Merci à tout ceux qui lutteront contre la suppression d’un droit fondamental qui n’est pas lié au problème visé. L’instruction en famille possède un cadre légal et est très contrôlée. Le ministre de l’éducation le dit lui-même dans son allocution du 18 juin 2020 au Sénat : le gouvernement doit veiller à l’application de ce cadre. Il en va de leur responsabilité. Et pour ce qui est des écoles clandestines, ils ont également les moyens de s’en charger.
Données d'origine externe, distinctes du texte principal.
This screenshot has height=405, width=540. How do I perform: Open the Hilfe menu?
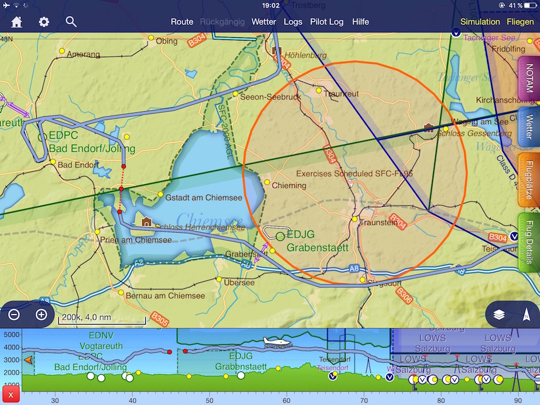tap(361, 22)
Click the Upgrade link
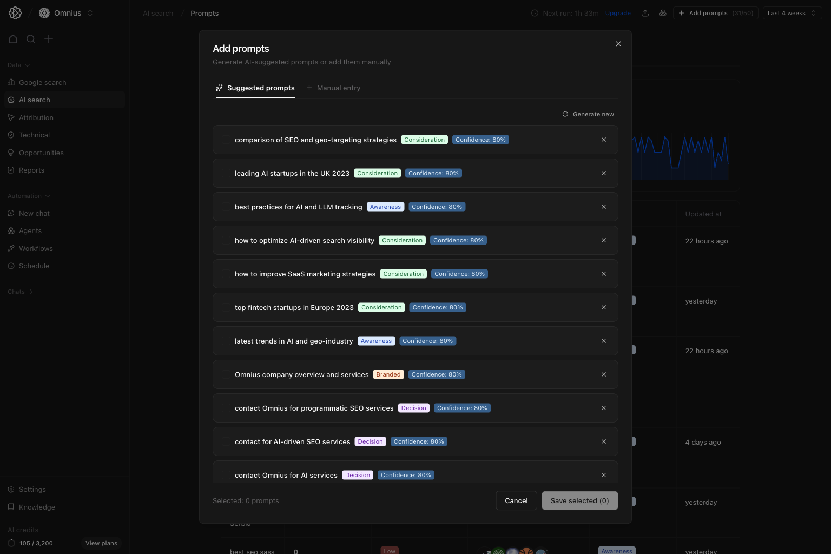The width and height of the screenshot is (831, 554). (618, 13)

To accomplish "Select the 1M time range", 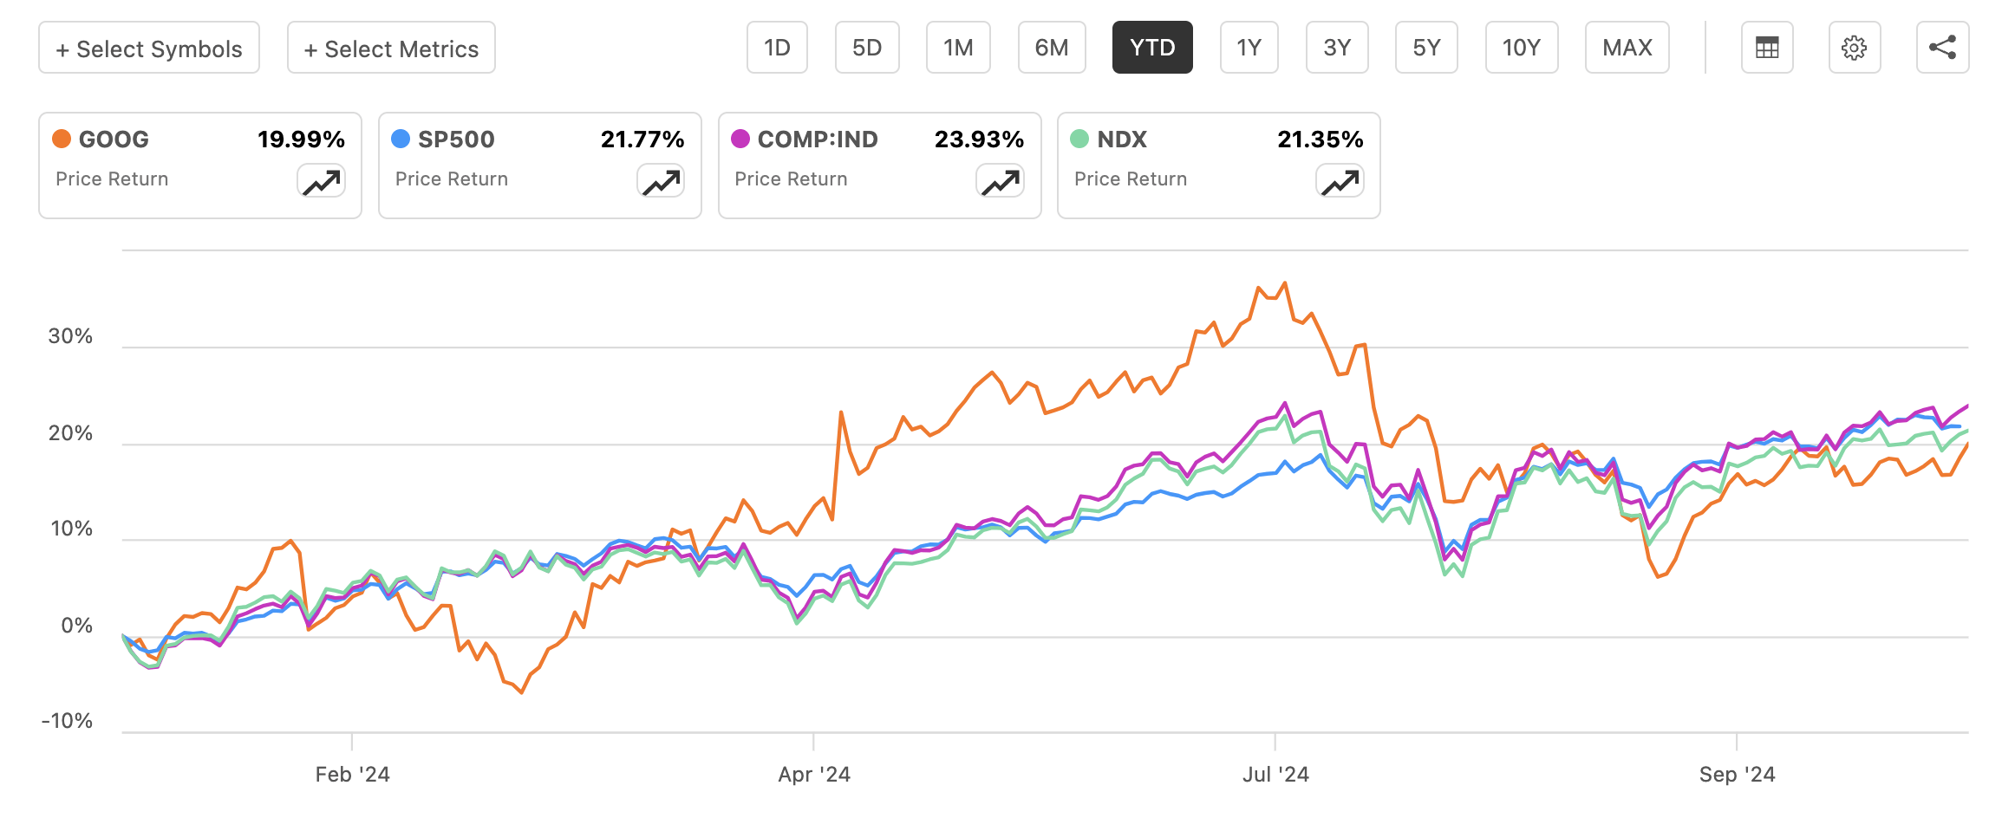I will [x=958, y=48].
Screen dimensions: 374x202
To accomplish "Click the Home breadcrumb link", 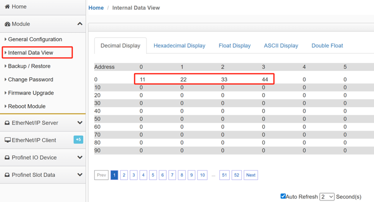I will tap(96, 8).
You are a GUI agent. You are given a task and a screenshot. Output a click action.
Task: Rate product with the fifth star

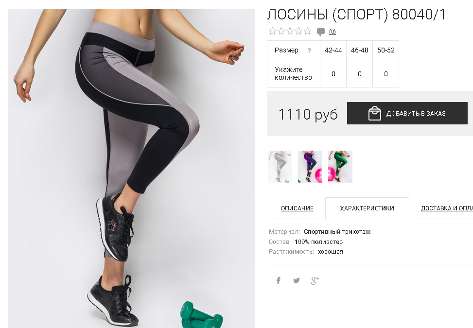click(307, 31)
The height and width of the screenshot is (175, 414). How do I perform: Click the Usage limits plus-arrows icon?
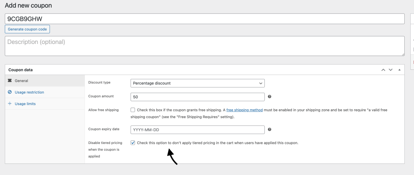10,104
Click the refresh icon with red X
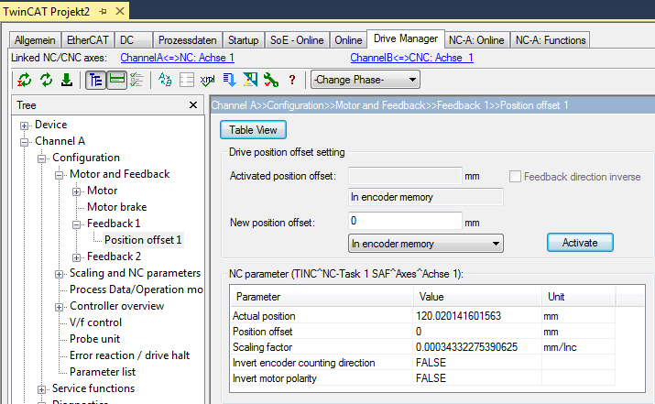Screen dimensions: 655x404 pos(24,80)
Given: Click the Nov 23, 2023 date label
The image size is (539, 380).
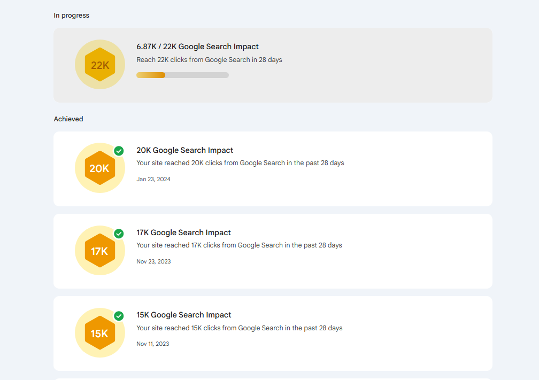Looking at the screenshot, I should coord(153,261).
Les enfants en instruction en famille sont déclarés chaque année, de la même manière que ceux qui sont instruits en établissements, ainsi il est donc possible de savoir ceux qui ne figurent sur aucune liste. Il est d’ailleurs inadmissible que le gouvernement ne puisse pas donner des chiffres exacts du nombre d’enfants instruits à domicile car les mairies et les inspections académiques ont les chiffres exacts en lien avec les déclarations annuelles. Les enfants instruits en famille ont un contrôle annuel mené par l’inspecteur de circonscription qui va à leur rencontre, fait passer un entretien aux responsables légaux puis fait passer des exercices oraux et écrits aux enfants pour vérifier qu’ils reçoivent une instruction. J’ai ainsi vu mon inspectrice de circonscription chaque année alors que je n’avais été inspectée qu’une seule fois en 6 ans.
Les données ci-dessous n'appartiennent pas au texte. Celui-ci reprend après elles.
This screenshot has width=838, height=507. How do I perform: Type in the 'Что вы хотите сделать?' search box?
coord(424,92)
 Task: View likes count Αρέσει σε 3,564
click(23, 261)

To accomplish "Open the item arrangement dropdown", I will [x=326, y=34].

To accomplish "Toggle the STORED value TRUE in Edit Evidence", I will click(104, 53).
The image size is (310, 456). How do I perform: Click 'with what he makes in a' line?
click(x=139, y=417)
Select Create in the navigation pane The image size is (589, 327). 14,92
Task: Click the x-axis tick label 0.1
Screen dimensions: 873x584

Je vous invite à contacter et à vous intéresser à ces familles car pour ma part, j’y ai découvert un vivier pédagogique, un milieu d’échange et de partage d’idées et d’initiatives comme je n’en avais jamais imaginé. Ces familles œuvrent au quotidien pour fournir un enseignement sur-mesure et permettent ainsi de voir naître des supports particuliers pour chaque domaine ou notion. Elles manipulent ainsi les différentes pédagogies et la variété d’entrées. Elles ne se limitent pas, ne s’interdisent aucune piste.
C’est très enrichissant et tous ensemble, nous pourrions construire un système scolaire soudé et riche des initiatives de chacun. Instruire en famille c’est marcher avec et non contre. Sinon ce n’est pas de l’instruction.

Bonne journée


#98

Bonjour,
je suis d’accord avec tout ça, en plus quand on voit le niveau scolaire qu’offre l’éducation nationale à nos enfants…Cela laisse largement à désirer… Des heures devant un professeur, des devoirs en plus à la maison, tout ça pour des connaissances superficielles qui vont amplifier l’échec scolaire et un niveau en 6ème catastrophique. Si l’enseignement publique était repensé façon pédagogie positive, bienveillante, classe multi-âges, prise en compte des dernières recherches en neurosciences et cie et formation des enseignants en fonction des neurosciences, peut être que moins de familles voudraient instruire à la maison. Mais on est loin d’arriver à ça!


#99

Oui ici tous les enfants ont ça. C’est un accessoire de base pour les Kindergarten allemands, au même titre que les chaussons et les bottes de pluie. On appelle cela un Matschhose.
Pour information, on en trouve en France à Decathlon. https://www.decathlon.fr/p/sur-pantalon-impermeable-de-randonnee-mh100-bleu-marine-enfant-2-6-ans/_/R-p-305114?mc=8527928&c=BLEU


#100

Comme vous j’ai été choquée de cette interdiction. On s’oriente vers une privation progressive des libertés individuelles.
Je suis personnellement pour une scolarisation de mes enfants, mais je sais aussi qu’il y a de nombreux aléas de la vie qui demandent des cas particuliers, et la scolarisation à domicile apporte une flexibilité nécessaire. J’ai le sentiment d’avoir perdu ici un droit majeur, une liberté fondamentale.